結婚当日に夫が愛人を紹介してきたから、ヤケで愛人募集したら王弟殿下が志願してきた件。
 シオドアに掴まれた腕は少しだけ違和感が残ったものの、私は机の中身を鞄の中に詰め込んだ。
「イレーヌ、持つよ」
 アーヴィンがすかさず私の鞄を手にする。
「生徒会室に行く前に、医務室へ行こう」
 私がきょとんとして彼を見上げれば「痛むんじゃないのか?」とシオドアに掴まれた腕を指差す。
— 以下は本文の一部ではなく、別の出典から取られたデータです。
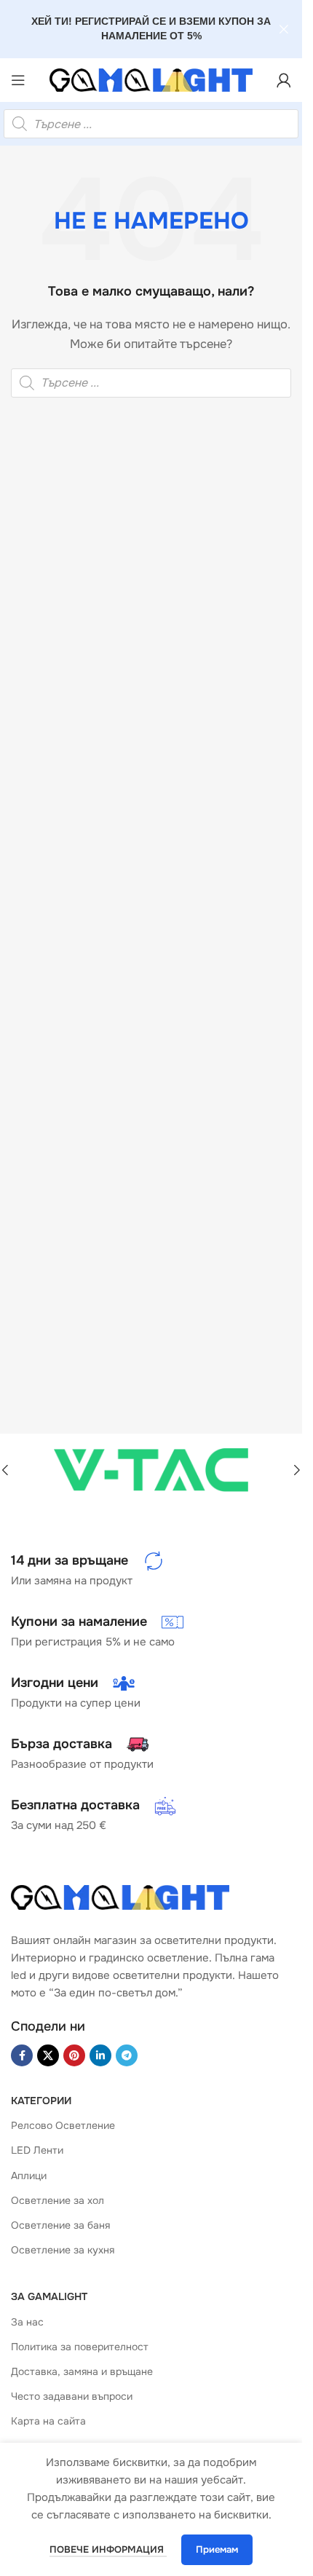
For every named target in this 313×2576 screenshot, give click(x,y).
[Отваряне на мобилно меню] (18, 80)
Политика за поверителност (79, 2346)
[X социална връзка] (48, 2055)
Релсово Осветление (63, 2125)
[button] (297, 1470)
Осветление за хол (57, 2200)
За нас (27, 2321)
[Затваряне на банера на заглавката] (284, 29)
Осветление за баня (60, 2225)
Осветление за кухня (62, 2249)
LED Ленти (37, 2150)
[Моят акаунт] (283, 80)
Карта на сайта (48, 2420)
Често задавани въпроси (71, 2396)
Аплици (29, 2175)
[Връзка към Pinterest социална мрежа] (74, 2055)
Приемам (217, 2549)
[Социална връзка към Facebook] (22, 2055)
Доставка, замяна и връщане (82, 2371)
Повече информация (108, 2549)
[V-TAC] (151, 1470)
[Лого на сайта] (151, 80)
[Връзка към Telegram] (127, 2055)
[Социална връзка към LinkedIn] (100, 2055)
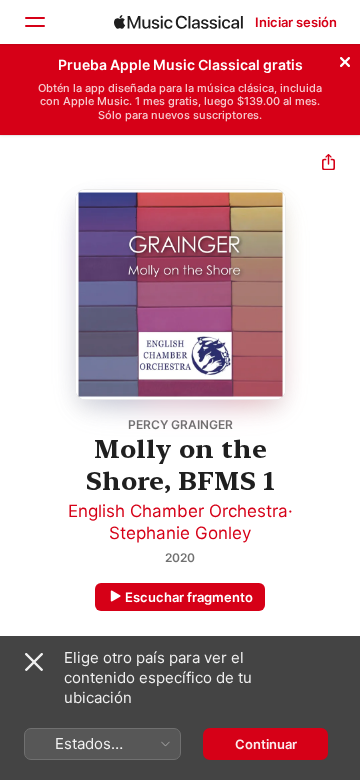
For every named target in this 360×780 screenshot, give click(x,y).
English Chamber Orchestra (178, 511)
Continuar (266, 744)
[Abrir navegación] (34, 22)
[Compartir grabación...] (328, 164)
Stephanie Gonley (180, 533)
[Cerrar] (345, 59)
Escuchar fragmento (189, 597)
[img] (178, 22)
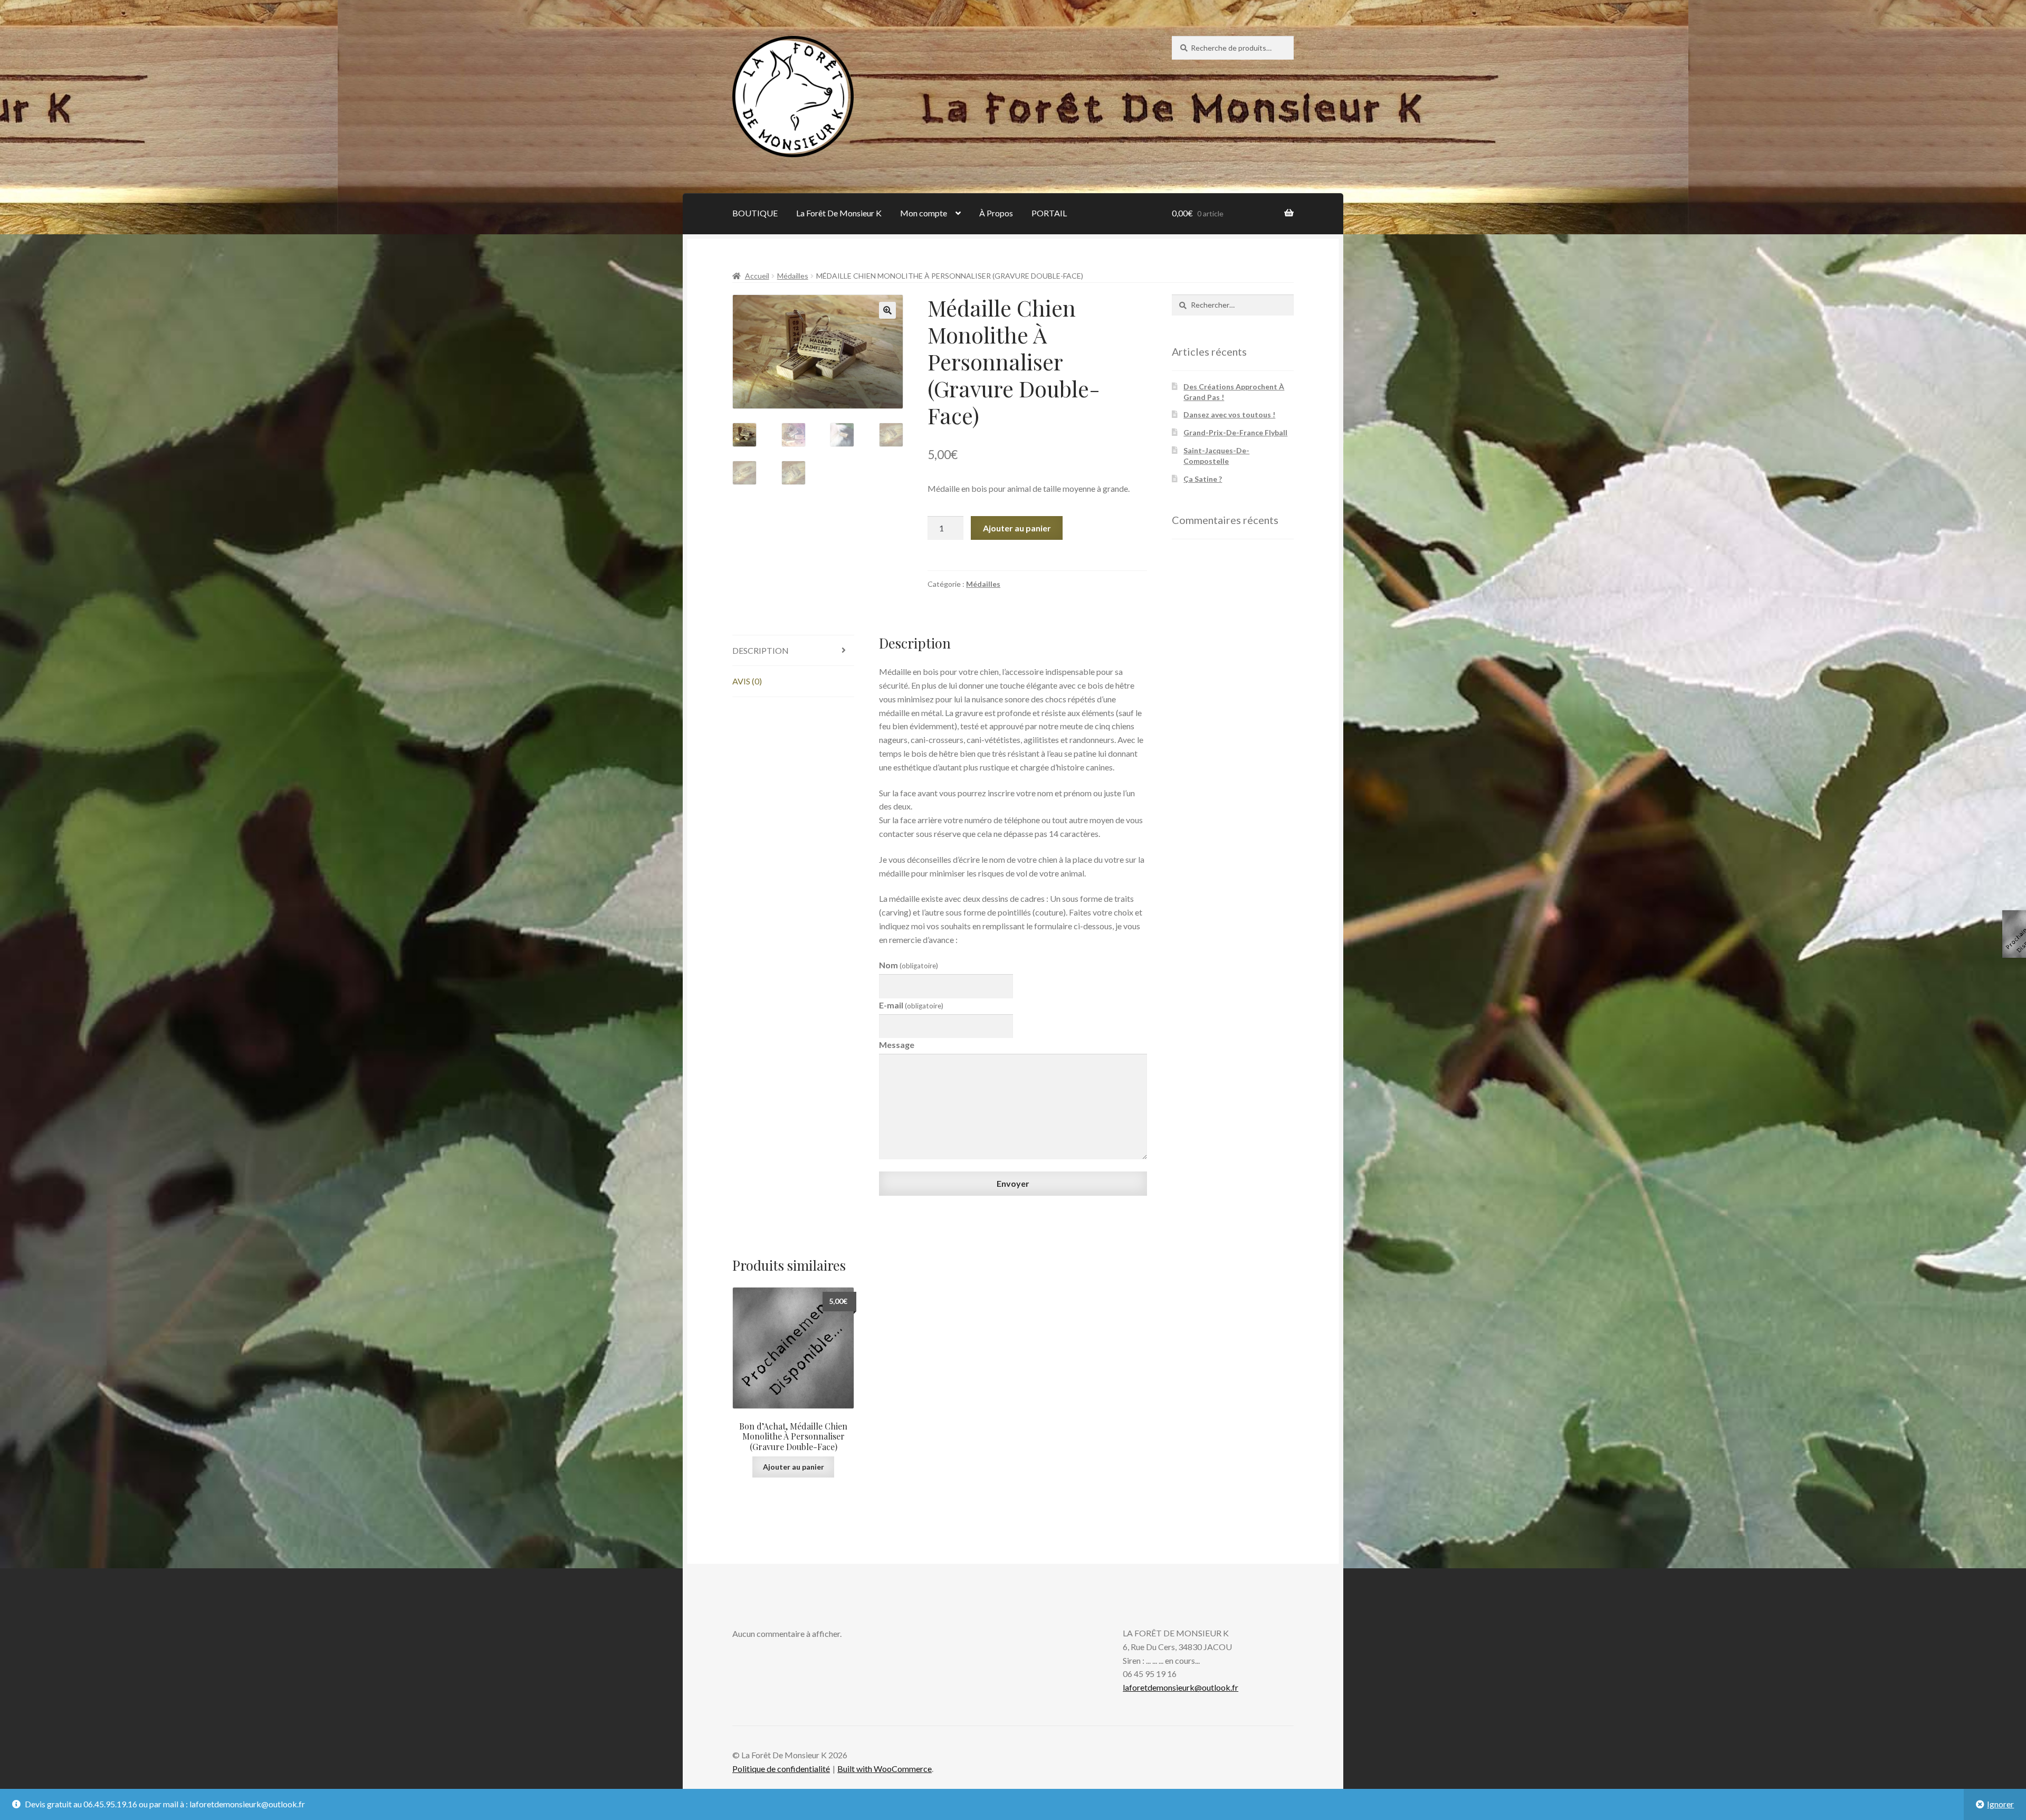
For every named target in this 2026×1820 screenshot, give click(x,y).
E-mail (911, 1005)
「平気よ。それよりもみんな、待っているでしょう? 早く生徒会室に行きましょう」
 そろそろ生徒会役員の改選が行われる。それに向けての準備や引き継ぎなど、やることはたくさんあるのだ。
「君がそう言うなら無理強いはしないが……とにかく、なんなんだ? あいつは……」
 私もそう思っている。恐らくというか絶対に私を嫌っている。彼は私の存在そのものが気に食わないのだろう。だからってシオドアの思い通りになってやるつもりはない。
 それよりも、私の心をざわつかせていたのはアーヴィンがシオドアに放った言葉である。テロス展に誘われたのは、私が特別だからではなく、絵画に興味を持っていて話が合うから。